_Exercices proposés:_
(1) Répondez à chaque question d'après le passage sur le discernement des sentiments.
(a) Au-delà des intentions et des décisions, quel domaine demande la pratique du discernement ?
(b) Que la nature fait-elle passer comme venant de l'esprit ?
(c) Quelle traduction le passage donne-t-il de « Principiis obsta » ?
(2) Poursuivez le passage sur le discernement des sentiments à partir de sa dernière phrase.

_Passage choisi:_
# # # # #
Un domaine dans lequel il est important de pratiquer le discernement — au-delà de celui des intentions et des décisions — est celui des sentiments. Rien n'est plus insidieux que l'amour. La nature est très habile à faire passer comme venant de l’esprit ce qui en réalité vient de la chair. Dans ce domaine, il est plus que jamais nécessaire de mettre en pratique le conseil que donnait le poète latin Ovide sur les maux de l'amour: “Principiis obsta”: “Oppose-toi au commencement”. “Sero medicina paratur”: “C’est trop tard pour le remède, quand les maux, à cause de trop de retards, ont gagné de force”».
# # # # #
_Ensemble d'items:_
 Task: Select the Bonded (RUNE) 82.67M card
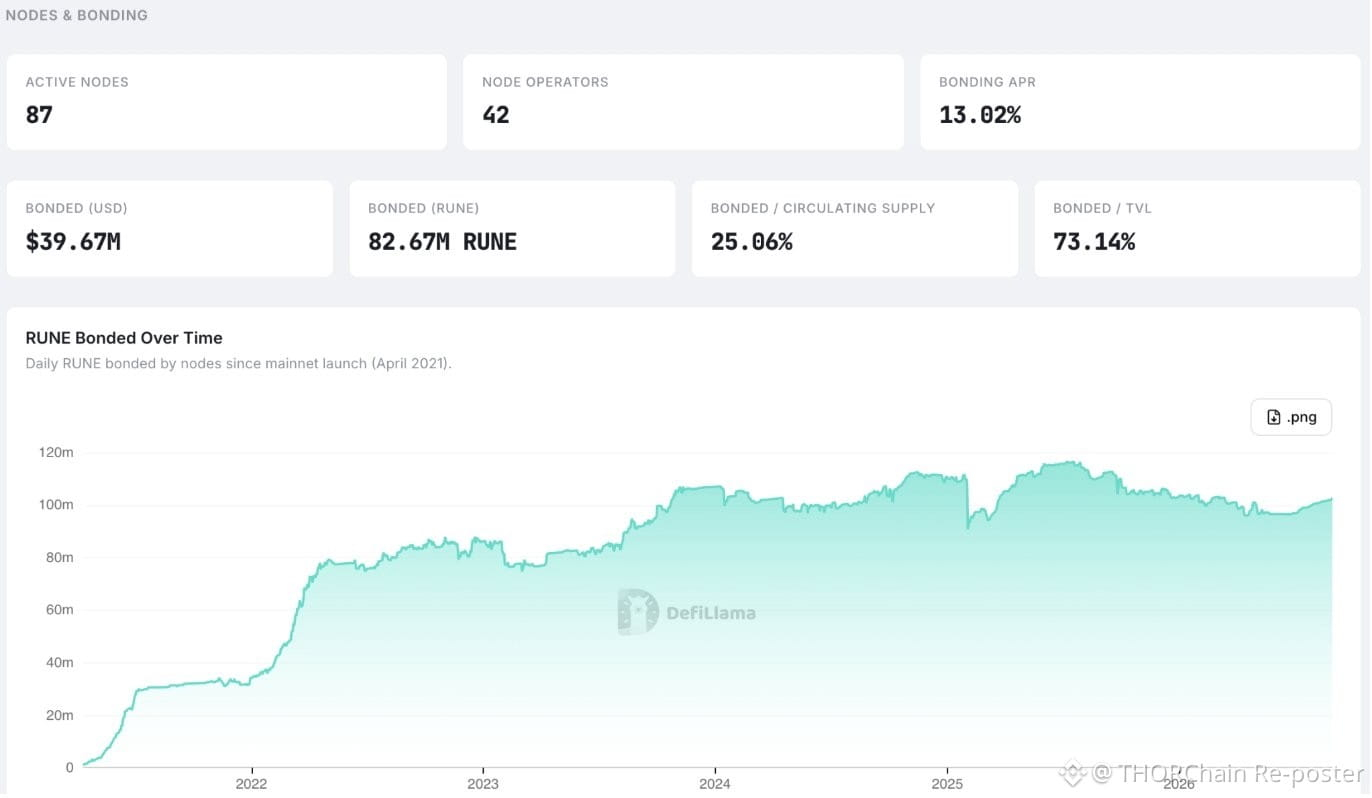[x=512, y=228]
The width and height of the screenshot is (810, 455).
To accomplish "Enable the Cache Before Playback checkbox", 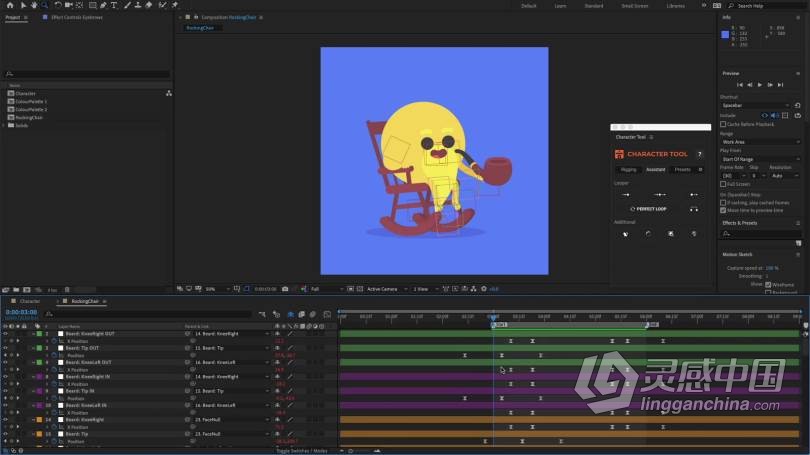I will [723, 124].
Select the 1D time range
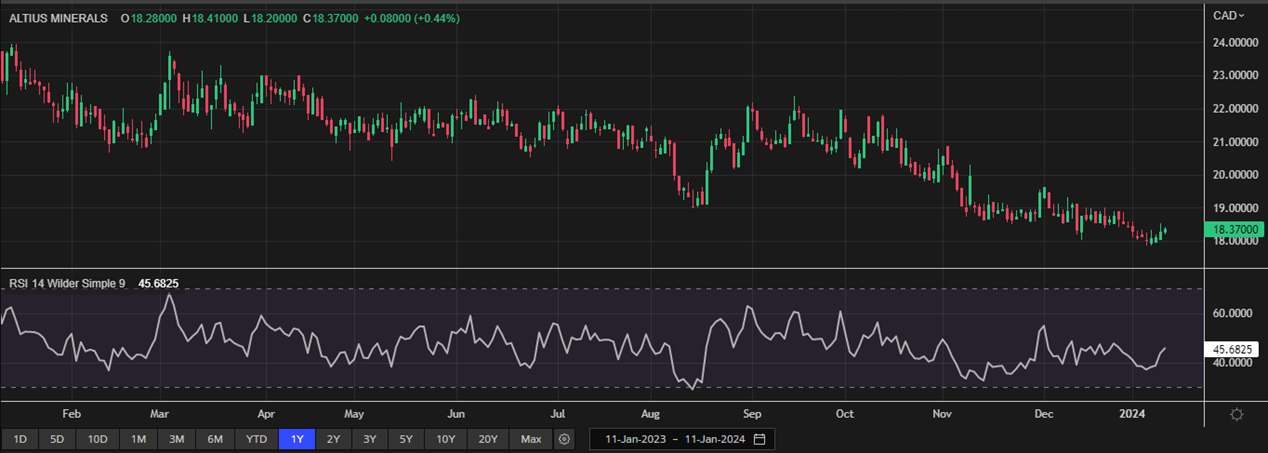 pos(20,439)
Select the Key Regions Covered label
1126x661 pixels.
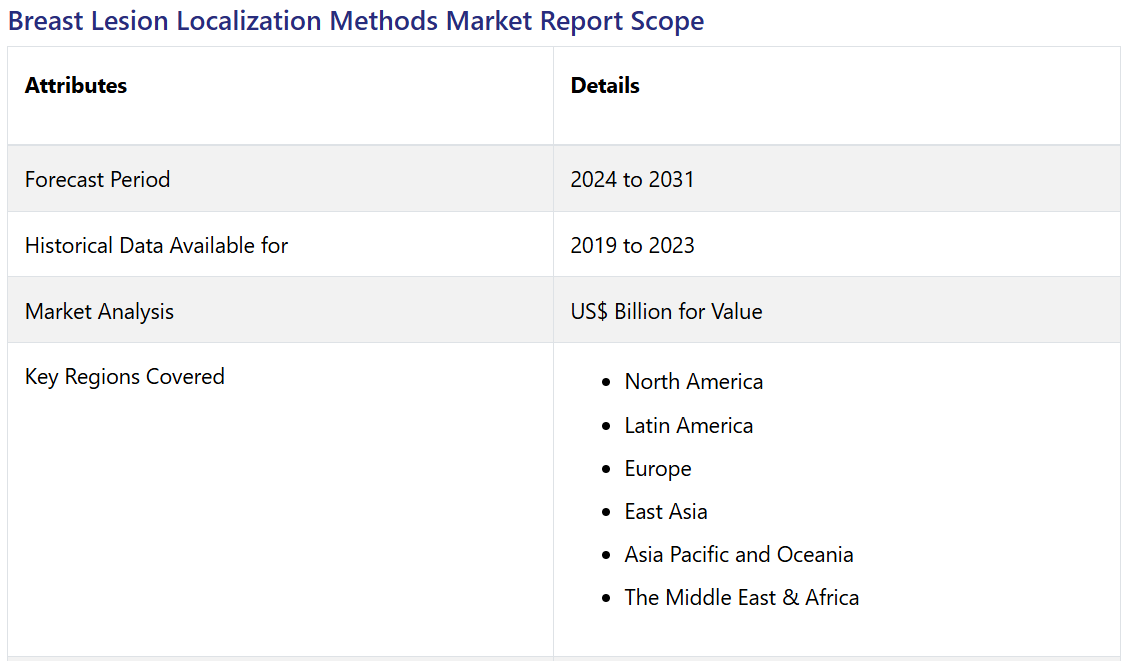pos(125,377)
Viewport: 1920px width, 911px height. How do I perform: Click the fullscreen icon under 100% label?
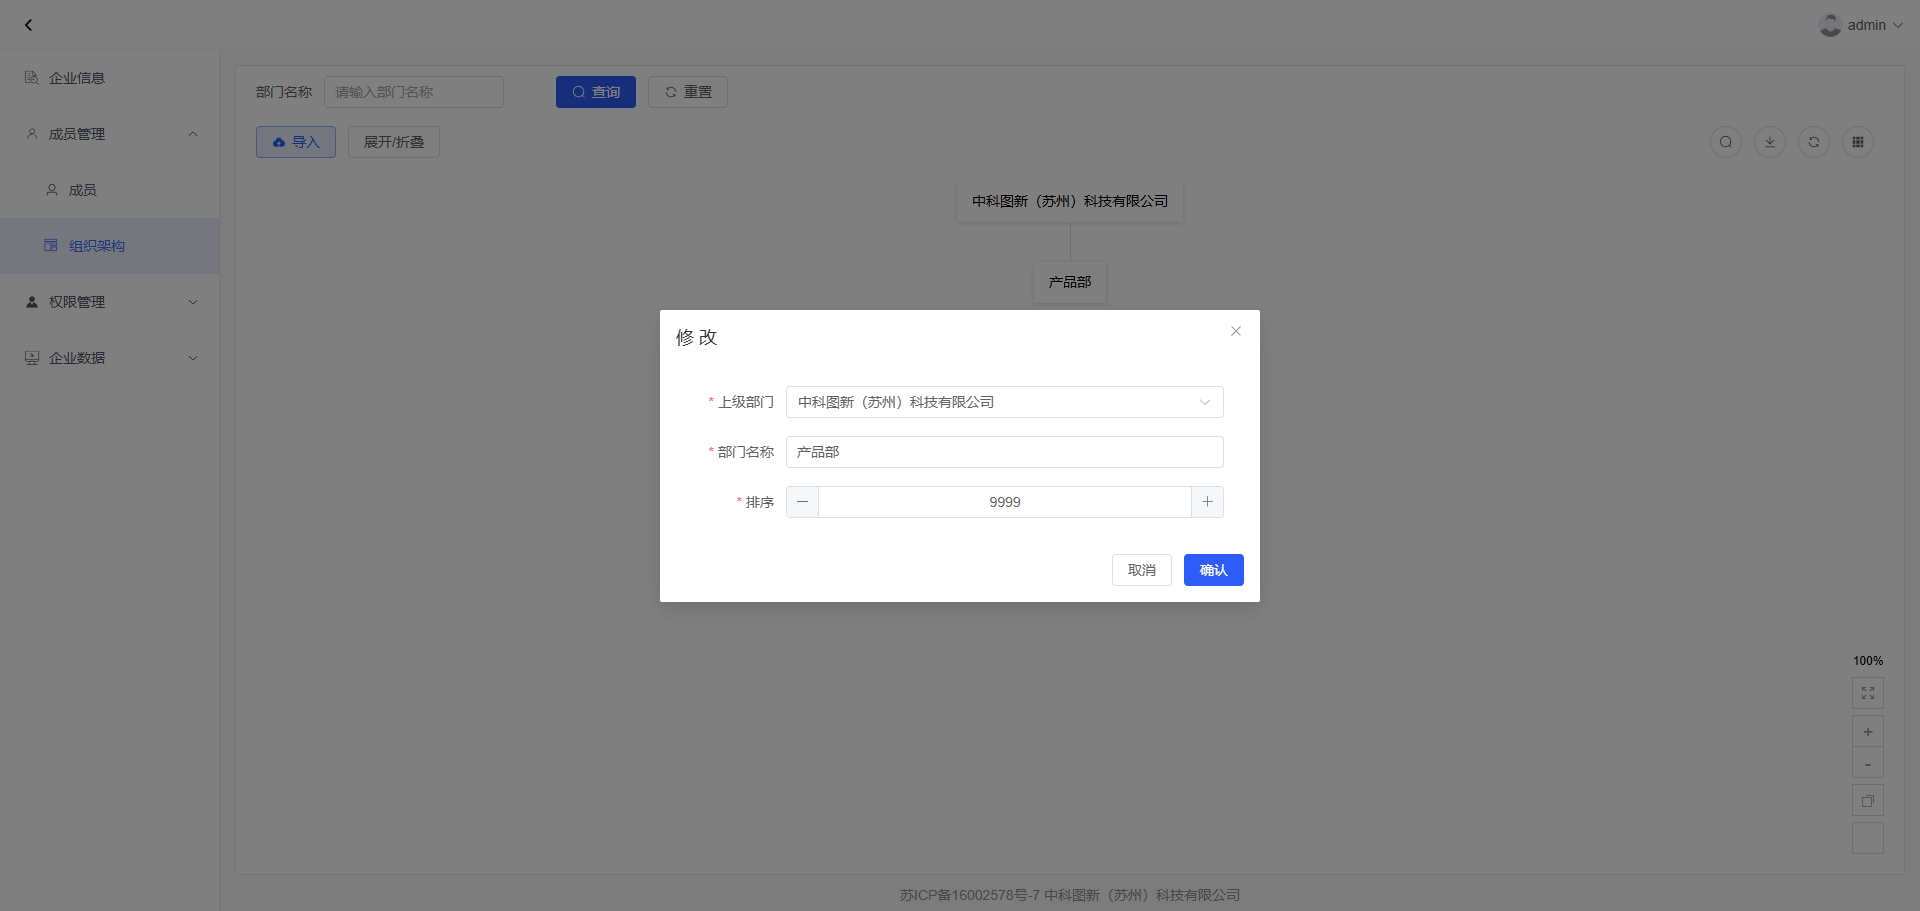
# # # # #
_Corrigé des exercices:_
(1)
(a) Le domaine des sentiments.
(b) Ce qui, en réalité, vient de la chair.
(c) « Oppose-toi au commencement ».

(2)
En conclusion, le cardinal souligne que «si accueillir les inspirations est important pour tout chrétien, c’est vital pour ceux qui ont une charge de gouvernement dans l’Eglise. Ce n'est qu’ainsi que l'on permet à l’Esprit du Christ de guider lui-même son Eglise à travers ses représentants humains. Il n'est pas nécessaire que tous les passagers d'un navire aient l’oreille collée à la radio de bord pour recevoir des précisions sur la route, sur d’éventuels icebergs et sur les conditions météorologiques, mais il est essentiel que les responsables de bord l’aient. C’est d’une “inspiration divine”, courageusement accueillie par le Pape saint Jean xxiii , qu’est né le Concile Vatican ii . De la même manière sont nés après lui d’autres gestes prophétiques, dont ceux qui viendront après nous prendront conscience. Qu’en cette Pâque le Seigneur Ressuscité fasse lui-même résonner dans notre cœur l’un ou l’autre de ses divins “Je Suis” sur lesquels nous avons médité pendant ce carême. Surtout celui qui proclame sa victoire pascale: “Moi, je suis la résurrection et la vie. Celui qui croit en moi, même s’il meurt, vivra: quiconque vit et croit en moi ne mourra jamais”».